Özellikle son yapılan oturumlarda sürekli olarak mecliste güç gösterisinde bulunulması, Eskişehir halkının vermiş olduğu mesajın doğru anlaşılmadığını ortaya koyuyor.
Halbuki...
Seçim sonuçlarının ortaya koyduğu mesaj, "Birbirinizle güç gösterisi yapmayın, birbirinizle hizmet için ortak hareket edin" mesajıydı.
Yukarıda da söyledik.
Seçmenin mesajı, mecliste bu güne kadar olup bitenlere baktığımızda iyi anlaşılmadı ama...

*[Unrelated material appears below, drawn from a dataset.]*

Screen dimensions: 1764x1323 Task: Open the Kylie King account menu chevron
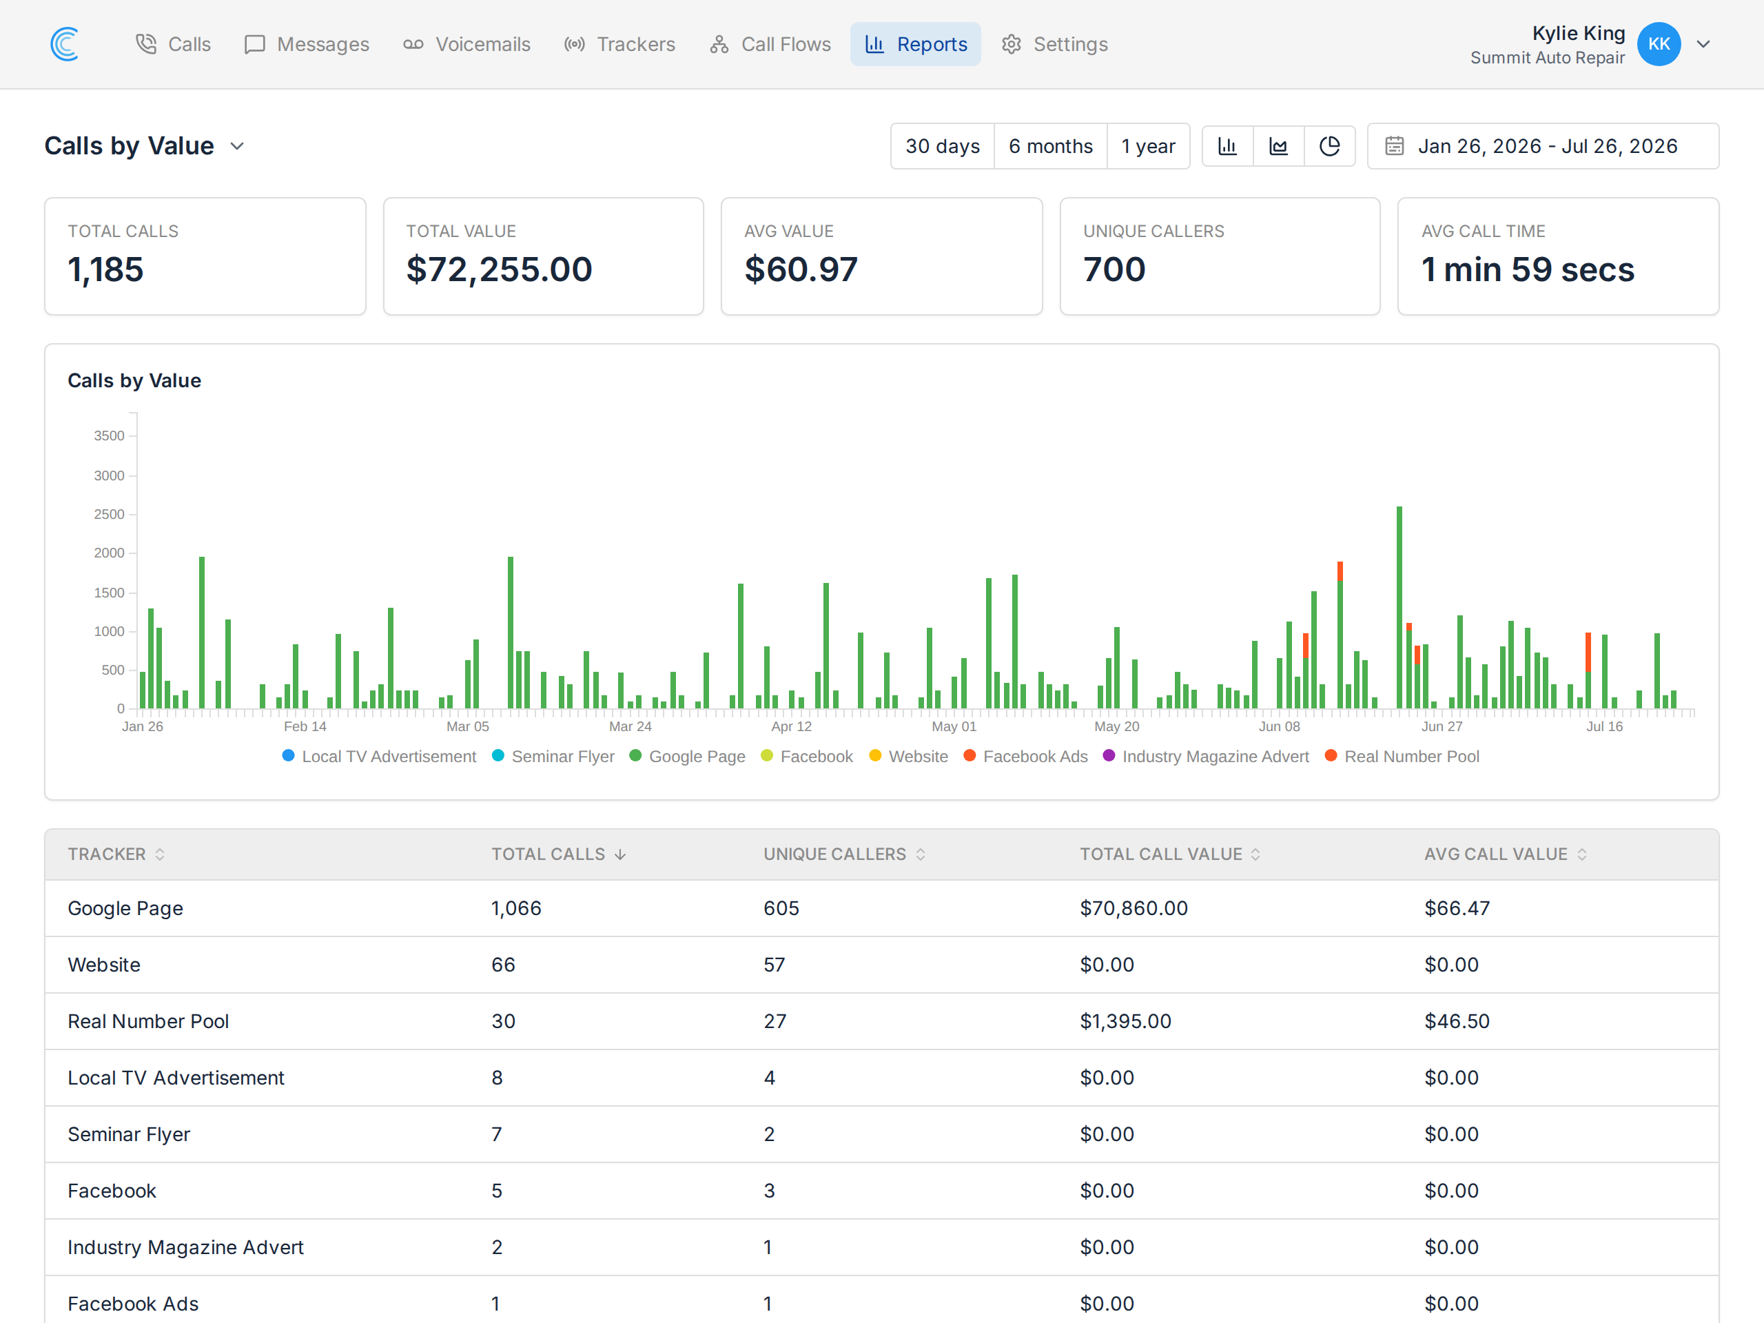(x=1703, y=44)
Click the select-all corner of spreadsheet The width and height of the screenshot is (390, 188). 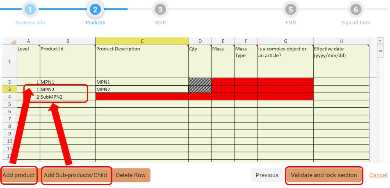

Belki bundan sonra anlaşılır umudunu hala taşıyoruz...
.........
Biraz da gülmek lazım
Temel, kahvehanede arkadaşlarına av maceralarını anlatmaktadır:
- Geçenlerde ormana ava gittum. Birden bi ayi ile karşulaştum. Tüfeği atıp kaçmağa başladum. O da beni kovalamaya başladı. Tam ayinun nefesini ensemde hissettuğum anda ayi kayup yere düşti. Bu durumu fırsat bilip arayı açmağa çaliştum. Ama ayi gene peşima düşti. Gene tam nefesini ensemde hissettuğum anda ayi tekrar kayup yere düşti. Ben tekrar arayı açmağa çalıştum.
O arada Dursun, dayanamayarak sorar:
- Ula Temel, çok cesaretli adamsun. Ben senun yerinde olsam, altuma ederdum.
Temel atılmış:
- Ula sen ayinun neye basup kayduğunu zannedeysun?